Signal handling must be done at the Erlang level. See the Signal Handling section above.
The erlang_asyncio module has been removed. Update imports to use erlang directly.
If you see this error with py:async_call, ensure the application is fully started:
{ok, _} = application:ensure_all_started(erlang_python).In v2.0 with subinterpreters, each call may go to a different context. Use explicit contexts:
%% Wrong - may use different contexts
py:exec(<<"x = 42">>),
{error, _} = py:eval(<<"x">>). %% x not defined in this context!
%% Right - use explicit context
Ctx = py:context(1),
py:exec(Ctx, <<"x = 42">>),
{ok, 42} = py:eval(Ctx, <<"x">>).Some asyncio operations don't work correctly across subinterpreters because each has isolated event loop state. For asyncio-heavy code, either:
- Use explicit context to keep operations in one subinterpreter
- Use
erlang.run()within a single context - Check
py:execution_mode()and adapt accordingly
Some C extensions don't support subinterpreters. Check for errors like:
ImportError: module does not support subinterpreters
Options:
- Use Python < 3.12 (falls back to multi_executor mode)

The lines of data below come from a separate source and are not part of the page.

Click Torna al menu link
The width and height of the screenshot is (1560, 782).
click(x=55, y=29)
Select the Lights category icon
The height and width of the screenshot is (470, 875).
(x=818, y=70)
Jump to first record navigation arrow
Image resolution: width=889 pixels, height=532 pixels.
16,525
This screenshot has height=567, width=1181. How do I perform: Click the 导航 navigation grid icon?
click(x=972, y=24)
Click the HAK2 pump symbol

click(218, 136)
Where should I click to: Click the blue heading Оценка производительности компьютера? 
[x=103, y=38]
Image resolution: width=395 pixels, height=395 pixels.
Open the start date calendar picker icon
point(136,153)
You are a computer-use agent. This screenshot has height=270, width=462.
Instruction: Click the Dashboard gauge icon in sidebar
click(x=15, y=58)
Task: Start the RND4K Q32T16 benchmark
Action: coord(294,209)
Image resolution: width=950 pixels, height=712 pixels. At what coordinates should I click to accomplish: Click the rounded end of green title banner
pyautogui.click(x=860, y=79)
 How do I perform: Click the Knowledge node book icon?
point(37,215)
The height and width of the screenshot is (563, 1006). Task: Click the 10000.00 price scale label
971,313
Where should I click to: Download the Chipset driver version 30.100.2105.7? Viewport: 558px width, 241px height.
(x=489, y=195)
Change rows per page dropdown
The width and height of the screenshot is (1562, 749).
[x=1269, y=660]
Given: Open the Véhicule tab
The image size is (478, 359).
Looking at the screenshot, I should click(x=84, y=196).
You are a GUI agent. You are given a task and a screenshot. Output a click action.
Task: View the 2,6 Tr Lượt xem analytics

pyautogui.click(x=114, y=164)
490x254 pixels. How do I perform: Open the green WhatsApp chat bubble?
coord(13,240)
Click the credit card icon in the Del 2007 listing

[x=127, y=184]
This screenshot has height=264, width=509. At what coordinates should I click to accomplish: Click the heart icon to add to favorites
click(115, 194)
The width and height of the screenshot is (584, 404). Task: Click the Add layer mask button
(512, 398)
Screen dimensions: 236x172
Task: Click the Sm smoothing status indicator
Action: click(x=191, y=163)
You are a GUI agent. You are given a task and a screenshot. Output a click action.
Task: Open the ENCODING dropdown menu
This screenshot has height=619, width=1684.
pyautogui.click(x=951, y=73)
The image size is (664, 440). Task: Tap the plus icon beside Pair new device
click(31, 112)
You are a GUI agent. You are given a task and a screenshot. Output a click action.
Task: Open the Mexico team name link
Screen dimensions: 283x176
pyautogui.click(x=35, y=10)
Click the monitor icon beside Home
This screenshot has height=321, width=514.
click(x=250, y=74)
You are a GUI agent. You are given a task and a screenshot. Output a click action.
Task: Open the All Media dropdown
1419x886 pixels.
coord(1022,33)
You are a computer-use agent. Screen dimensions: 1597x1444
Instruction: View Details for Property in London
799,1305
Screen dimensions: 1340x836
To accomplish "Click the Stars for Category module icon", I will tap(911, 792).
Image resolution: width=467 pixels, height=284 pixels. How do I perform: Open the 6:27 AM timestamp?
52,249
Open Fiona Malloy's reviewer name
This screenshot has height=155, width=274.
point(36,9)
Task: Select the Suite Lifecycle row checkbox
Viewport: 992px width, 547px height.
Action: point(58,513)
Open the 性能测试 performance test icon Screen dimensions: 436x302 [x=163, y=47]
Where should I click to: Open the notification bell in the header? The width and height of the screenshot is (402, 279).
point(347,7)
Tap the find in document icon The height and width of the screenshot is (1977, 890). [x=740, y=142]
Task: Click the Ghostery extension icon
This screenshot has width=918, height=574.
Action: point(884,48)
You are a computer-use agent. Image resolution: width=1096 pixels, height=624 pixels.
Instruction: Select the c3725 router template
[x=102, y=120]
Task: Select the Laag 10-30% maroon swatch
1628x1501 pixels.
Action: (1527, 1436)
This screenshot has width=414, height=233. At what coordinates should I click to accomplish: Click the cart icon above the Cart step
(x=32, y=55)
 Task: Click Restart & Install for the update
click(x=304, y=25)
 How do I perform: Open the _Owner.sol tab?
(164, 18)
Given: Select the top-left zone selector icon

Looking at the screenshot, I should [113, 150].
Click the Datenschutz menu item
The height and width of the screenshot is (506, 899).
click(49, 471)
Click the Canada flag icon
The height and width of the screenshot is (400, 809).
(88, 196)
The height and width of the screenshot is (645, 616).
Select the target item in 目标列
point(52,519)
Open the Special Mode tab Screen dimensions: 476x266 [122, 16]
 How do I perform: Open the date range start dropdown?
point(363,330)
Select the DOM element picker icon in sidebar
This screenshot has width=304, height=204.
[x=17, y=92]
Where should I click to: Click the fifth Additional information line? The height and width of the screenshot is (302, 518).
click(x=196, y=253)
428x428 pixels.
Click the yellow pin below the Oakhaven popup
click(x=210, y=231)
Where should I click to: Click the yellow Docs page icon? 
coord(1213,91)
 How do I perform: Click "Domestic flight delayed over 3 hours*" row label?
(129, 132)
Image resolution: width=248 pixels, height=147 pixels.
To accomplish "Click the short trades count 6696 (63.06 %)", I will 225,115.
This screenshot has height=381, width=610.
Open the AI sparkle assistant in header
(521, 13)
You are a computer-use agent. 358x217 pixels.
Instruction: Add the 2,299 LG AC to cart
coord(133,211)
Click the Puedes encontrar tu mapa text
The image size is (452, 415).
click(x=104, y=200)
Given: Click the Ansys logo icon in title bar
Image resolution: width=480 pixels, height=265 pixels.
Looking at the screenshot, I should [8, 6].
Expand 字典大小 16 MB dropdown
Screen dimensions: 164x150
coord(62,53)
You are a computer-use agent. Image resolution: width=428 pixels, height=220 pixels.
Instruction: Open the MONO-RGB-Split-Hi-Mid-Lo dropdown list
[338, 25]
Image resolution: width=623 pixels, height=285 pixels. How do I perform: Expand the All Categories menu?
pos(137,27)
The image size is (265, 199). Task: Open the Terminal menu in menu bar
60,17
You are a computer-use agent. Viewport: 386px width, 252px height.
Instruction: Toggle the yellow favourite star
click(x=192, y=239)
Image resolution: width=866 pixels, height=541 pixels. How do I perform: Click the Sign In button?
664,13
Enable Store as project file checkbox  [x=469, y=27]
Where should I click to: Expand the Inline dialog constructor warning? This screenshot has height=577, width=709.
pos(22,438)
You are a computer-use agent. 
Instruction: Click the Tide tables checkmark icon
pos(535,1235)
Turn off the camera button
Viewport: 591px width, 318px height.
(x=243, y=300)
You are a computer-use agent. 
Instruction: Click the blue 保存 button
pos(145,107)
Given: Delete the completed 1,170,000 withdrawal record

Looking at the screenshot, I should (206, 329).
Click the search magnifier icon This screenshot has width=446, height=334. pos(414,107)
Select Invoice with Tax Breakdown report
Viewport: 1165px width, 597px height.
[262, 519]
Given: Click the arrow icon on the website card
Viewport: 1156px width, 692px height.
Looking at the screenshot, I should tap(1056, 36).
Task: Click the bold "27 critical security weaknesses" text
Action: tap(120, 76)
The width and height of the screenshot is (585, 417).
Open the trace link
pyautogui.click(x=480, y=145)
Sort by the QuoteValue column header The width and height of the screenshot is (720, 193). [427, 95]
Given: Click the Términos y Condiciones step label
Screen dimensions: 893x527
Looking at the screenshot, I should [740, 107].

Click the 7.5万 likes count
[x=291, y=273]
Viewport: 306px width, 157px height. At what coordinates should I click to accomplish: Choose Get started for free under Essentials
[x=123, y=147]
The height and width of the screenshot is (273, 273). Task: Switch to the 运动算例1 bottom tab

- Check if the library has a subinterpreter-compatible version
- Isolate the library usage to a single context
If you see erlang_loop_import_failed errors with Python 3.14:
{error, {erlang_loop_import_failed, ...}}This indicates the priv directory is not in sys.path for the subinterpreter. Ensure:
- Application is fully started:
application:ensure_all_started(erlang_python) - You're using the latest version with the Python 3.14 fixes
If you see driver_select(...) stealing control of fd=N on FreeBSD:
driver_select(py_reactor_context) stealing control of fd=61 from resource py_nif:fd_resource
This occurs when both Erlang's tcp_inet driver and py_reactor try to register the same fd with kqueue. Solutions:
- Use
py:dup_fd/1to duplicate the fd before handoff - Update to the latest version where
py_reactor_contextauto-duplicates fds
Configure the number of contexts in sys.config:
{erlang_python, [
{num_contexts, 8} %% Default: erlang:system_info(schedulers)
]}Or at runtime:
py_context_router:start(#{contexts => 8}).The C-level pool supports up to 64 subinterpreters (default pre-allocated: 32).